Background When advanced, heart failure with preserved ejection fraction (HFpEF) is readily apparent. Earlier disease (e.g. NYHA II) is more difficult to diagnose, as biomarkers (BNP) and volume status may appear normal at rest.
Objective Determine if exercise hemodynamic assessment identifies patients with HFpEF despite normal filling pressures and BNP at rest, and examine how exercise hemodynamics are related to metabolic performance (peak VO2).
Methods Patients with exertional dyspnea and EF>50% were referred for hemodynamic catheterization. Those with no significant coronary disease and normal resting hemodynamics (mean pulmonary artery (PA) pressure<25 mmHg & PA wedge (WP) pressure <15 mmHg; n=53) underwent exercise study. The exercise WP was used to classify patients as having HFpEF (WP≥25 mmHg; n=29) or non-cardiac dyspnea (NCD, WP<25 mmHg; n=24).
Results (Table⇓) Plasma BNP was normal in all HFpEF patients. HFpEF patients displayed higher resting PA, WP and pulmonary vascular resistance index (PVRI), though all values fell within normal limits. Exercise-induced elevation in WP in HFpEF was confirmed by increases in LV end diastolic pressure, and was associated with blunted increases in cardiac output. Exercise caused greater increase in PA pressures in HFpEF, which was related to elevated left heart pressures, as PVRI dropped similarly in each group. Exercise change in WP correlated modestly with peak VO2 (r=−0.4, p<0.05).

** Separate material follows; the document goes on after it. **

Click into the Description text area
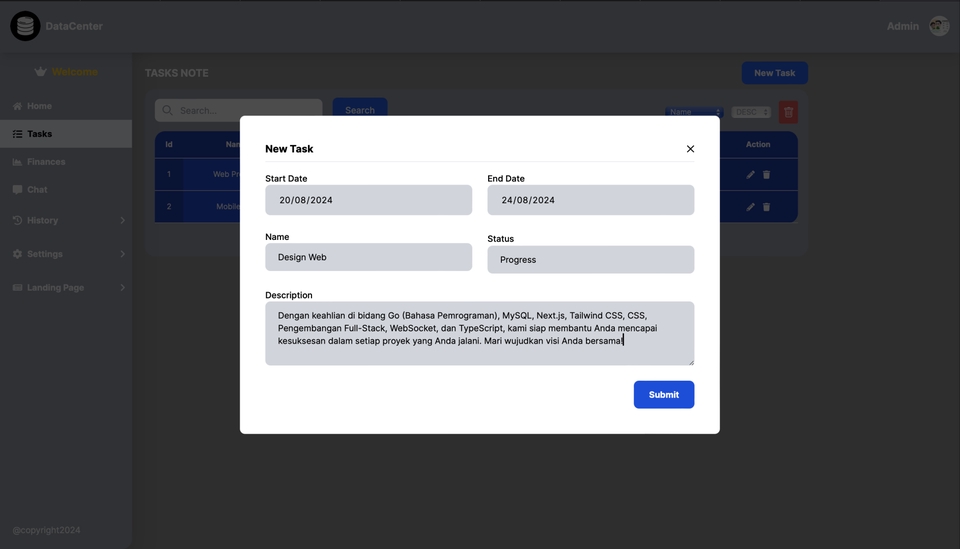The width and height of the screenshot is (960, 549). (479, 333)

Conclusions Patients with exertional dyspnea, normal BNP and normal cardiac filling pressures at rest may have markedly abnormal hemodynamic responses when assessed during exercise, suggesting that chronic symptoms are related to heart failure. Earlier and more accurate diagnosis using exercise hemodynamics may allow more appropriate targeting of interventions to treat and prevent HFpEF progression.